Allahü teâlâ Kur’ân-ı kerîmde meâlen buyruldu ki: Onlar ki, yanlarında bulunan Tevrât ve İncîl’de ismini yazılı buldukları O ümmî resûle tâbi olurlar. O (Resûl) kendilerine iyiliği emrediyor, kötülükten sakındırıyor… (Resûlüm) de ki: “Ey insanlar! Gerçekten ben sizin hepinize gelen, Allah’ın peygamberiyim. O Allah ki, yer ve göklerin tasarrufu (idâresi) O’nundur. O’ndan başka hiçbir ilâh yoktur, öldürür ve diriltir. Onun için hem Allah’a hem de bütün kelimelerine îmân eden o ümmî peygambere, resûlüne îmân edin ve O peygambere uyun ki, doğru yolu bulasınız. (A’râf sûresi: 157,158)
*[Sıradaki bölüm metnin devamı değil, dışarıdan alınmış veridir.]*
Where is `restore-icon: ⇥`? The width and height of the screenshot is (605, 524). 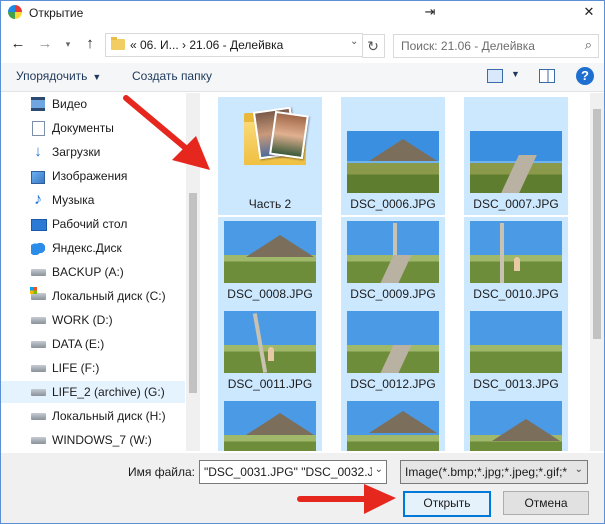
restore-icon: ⇥ is located at coordinates (430, 13). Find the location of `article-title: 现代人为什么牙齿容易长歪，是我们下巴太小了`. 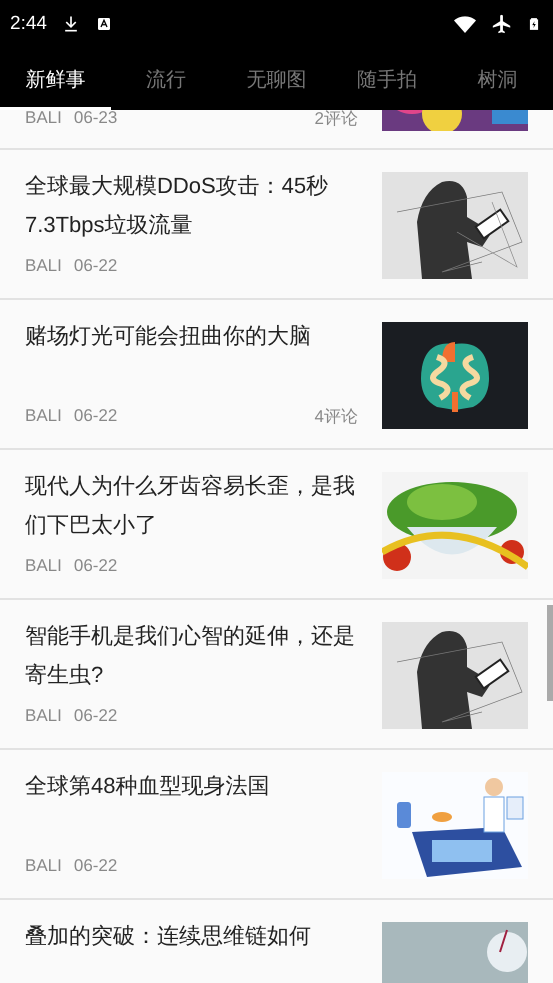

article-title: 现代人为什么牙齿容易长歪，是我们下巴太小了 is located at coordinates (192, 505).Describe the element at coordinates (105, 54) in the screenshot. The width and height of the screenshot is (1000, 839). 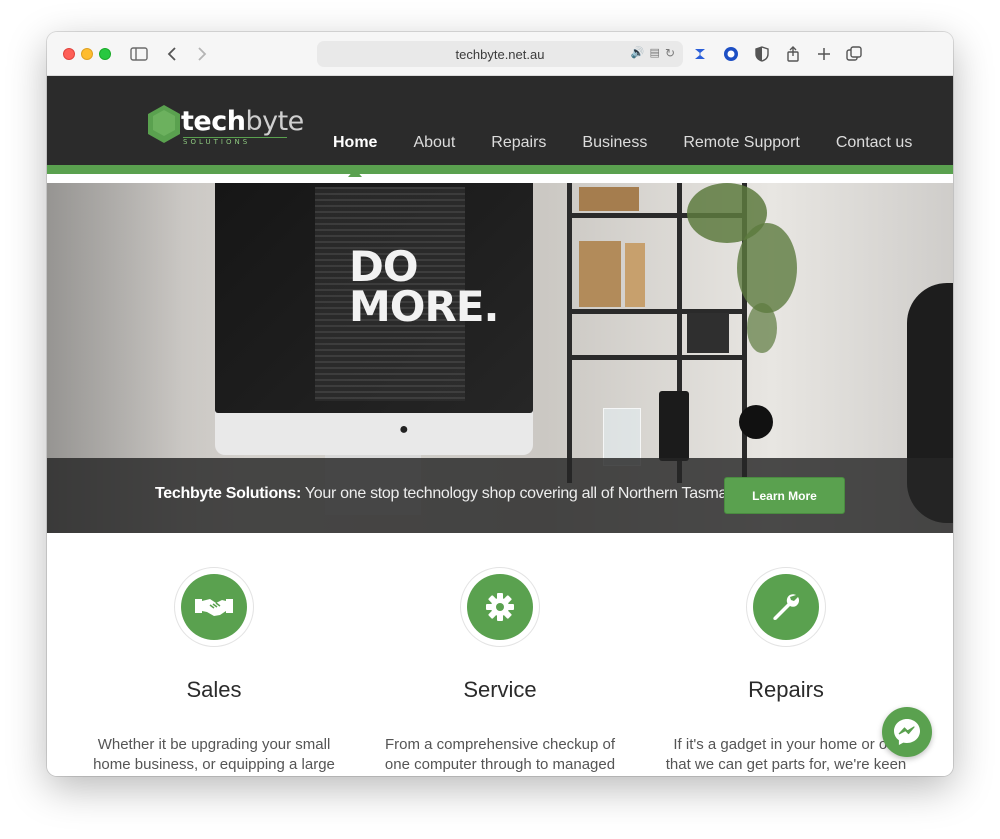
I see `zoom-window-button` at that location.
Resûlullah efendimiz sallallahü aleyhi ve sellem, ümmî idi. Mekke’de doğup, büyüyüp belli kimseler arasında yetişip seyâhat etmemiş iken, Tevrât’ta, İncîl’de ve Yunan ve Roma devirlerinde yazılmış kitablarda bulunan bilgilerden, hâdiselerden haber verdi. Hicretin altıncı senesinde,Rum, İran ve Habeş hükümdârlarına ve diğer Arap pâdişâhlarına mektuplar gönderdi. (İmâm-ı Kastalânî)
Muhammed aleyhisselâm ümmî olduğu hâlde, târih, fen, ahlâk, siyâset ve sosyal bilgilerle dolu bir kitâb ortaya koydu. Yalnız o kitaba uyarak dünyâya adâlet yaymış olan hükümdârların yetişmesine sebeb oldu. Kur’ân-ı kerîm, Muhammed aleyhisselâmın mûcizelerinin en büyüğüdür. (M. Sıddîk Gümüş)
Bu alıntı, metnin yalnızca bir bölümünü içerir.